• [Aim of the exercise] Could you copy every record exactly, leaving the pictures behind?

-- -- --

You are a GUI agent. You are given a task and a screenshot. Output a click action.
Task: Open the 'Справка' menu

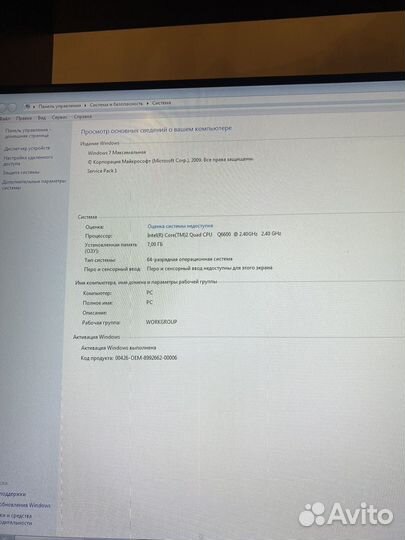(x=83, y=116)
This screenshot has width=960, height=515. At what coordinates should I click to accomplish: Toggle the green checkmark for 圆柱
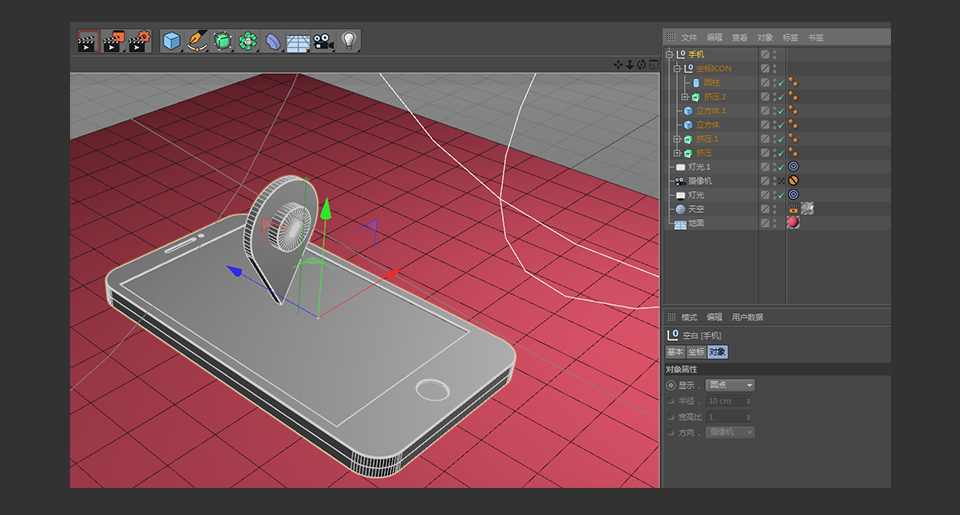click(x=779, y=83)
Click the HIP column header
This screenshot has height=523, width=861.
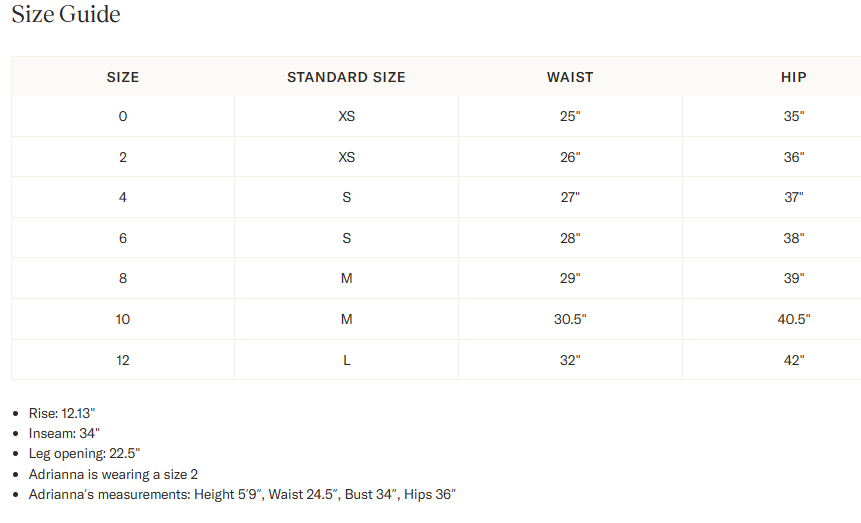(x=794, y=77)
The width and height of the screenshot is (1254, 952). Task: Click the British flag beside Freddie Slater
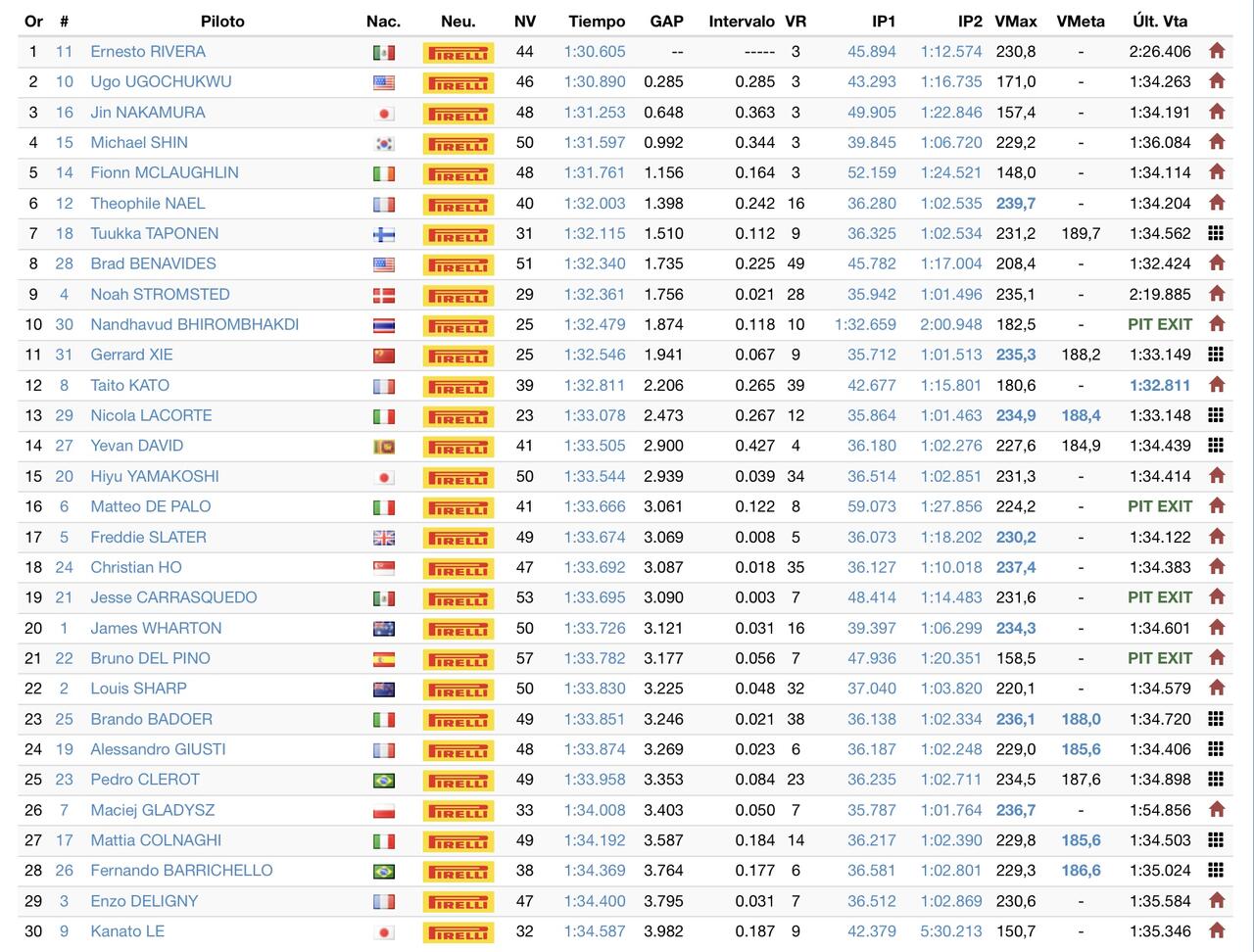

-- -- --

• [Problem solution]
You are a GUI agent. You are given a task and a screenshot. Output a click action.
Task: Open the 'Справка' menu

(x=83, y=116)
This screenshot has width=960, height=515. At what coordinates should I click to accomplish: Toggle the green checkmark for 圆柱
click(x=779, y=83)
Click the HIP column header
This screenshot has height=523, width=861.
(x=794, y=77)
The width and height of the screenshot is (1254, 952). Task: Click the British flag beside Freddie Slater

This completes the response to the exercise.